The risk increases with higher doses and longer treatment courses. Doses above 40 mg per day of prednisone are more likely to trigger symptoms, and patients treated for more than 28 days face significantly higher risk. People with pre-existing psychiatric conditions, older adults, and women appear to be more vulnerable. If you have bipolar disorder or a family history of it, this is worth discussing with your doctor before starting a corticosteroid course.
Stimulant Drugs and Dopamine Flooding
Stimulant drugs, both illicit and prescription, can produce states that closely resemble mania. Cocaine works by blocking the recycling of dopamine in the brain, keeping it active in the spaces between nerve cells for far longer than normal. The result is a surge of euphoria, energy, and confidence that mirrors the early stages of a manic episode. Methamphetamine goes further: it not only blocks dopamine recycling but forces additional dopamine out of storage within nerve cells, creating an even more intense flood.

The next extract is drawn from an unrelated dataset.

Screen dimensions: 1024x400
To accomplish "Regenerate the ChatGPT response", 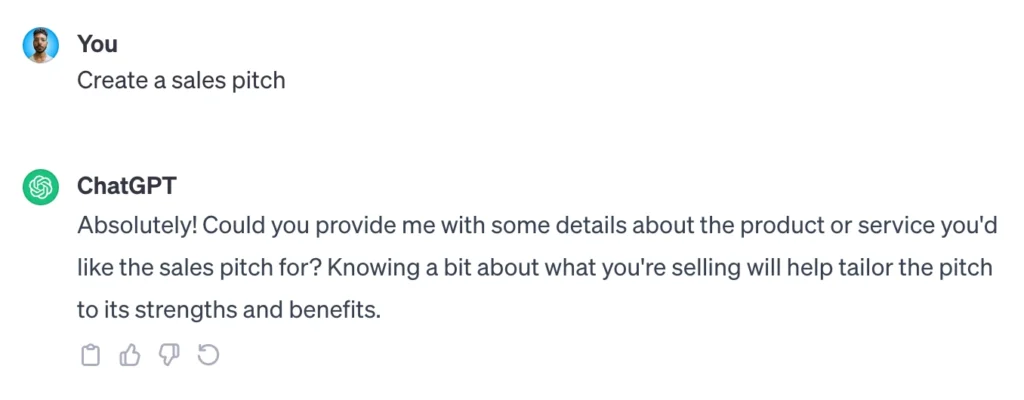I will point(208,355).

Prescription stimulants used for ADHD work through similar mechanisms at lower doses. Methylphenidate blocks dopamine recycling, while amphetamine-based medications both block recycling and increase initial dopamine release. At prescribed doses, these effects are usually controlled. But misuse, especially at higher doses, can produce symptoms indistinguishable from mania: sleeplessness, grandiosity, rapid speech, impulsive behavior, and euphoria. The higher the dose, the greater the risk.

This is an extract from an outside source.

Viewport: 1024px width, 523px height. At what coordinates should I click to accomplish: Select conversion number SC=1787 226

The Stress Hormone Connection
The body’s stress response system, known as the HPA axis, behaves unusually during manic episodes, and the pattern depends on the type of mania. People experiencing euphoric mania, the “classic” high-energy elevated mood, actually show lower cortisol levels than healthy controls. In one study of first-episode patients, cortisol averaged 9.0 micrograms per deciliter compared to 14.5 in healthy people.
Irritable or mixed mania tells a different story. Cortisol levels correlate positively with irritability, meaning the more dysphoric and agitated the episode, the higher the stress hormones climb. People in mixed states, where manic and depressive symptoms overlap, show the highest cortisol levels of all and lose the body’s normal ability to suppress cortisol production through feedback mechanisms. This distinction helps explain why euphoric mania and irritable mania feel so different from the inside and may respond differently to treatment.

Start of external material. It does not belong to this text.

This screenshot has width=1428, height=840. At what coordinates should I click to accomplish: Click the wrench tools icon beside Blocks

What a Manic Episode Looks Like Clinically
To meet diagnostic criteria, a manic episode must last at least one week (or any duration if hospitalization is needed) and involve abnormally elevated, expansive, or irritable mood along with persistently increased energy. At least three additional symptoms must be present, or four if the mood is irritable rather than elevated:
- Grandiosity or inflated self-esteem: feeling uniquely talented, powerful, or important
- Decreased need for sleep: feeling rested after as little as three hours
- Pressured speech: talking more than usual or feeling unable to stop
- Racing thoughts: ideas jumping rapidly from one to the next
- Distractibility: attention pulled easily to irrelevant things
- Increased goal-directed activity: taking on projects, social engagements, or sexual activity at an unusual pace
- Risky behavior: spending sprees, reckless investments, or impulsive sexual decisions
These symptoms must represent a noticeable change from the person’s usual behavior. Everyone has energetic days or bursts of productivity. What separates mania is the intensity, the duration, and the degree to which it disrupts functioning or leads to consequences the person would normally avoid.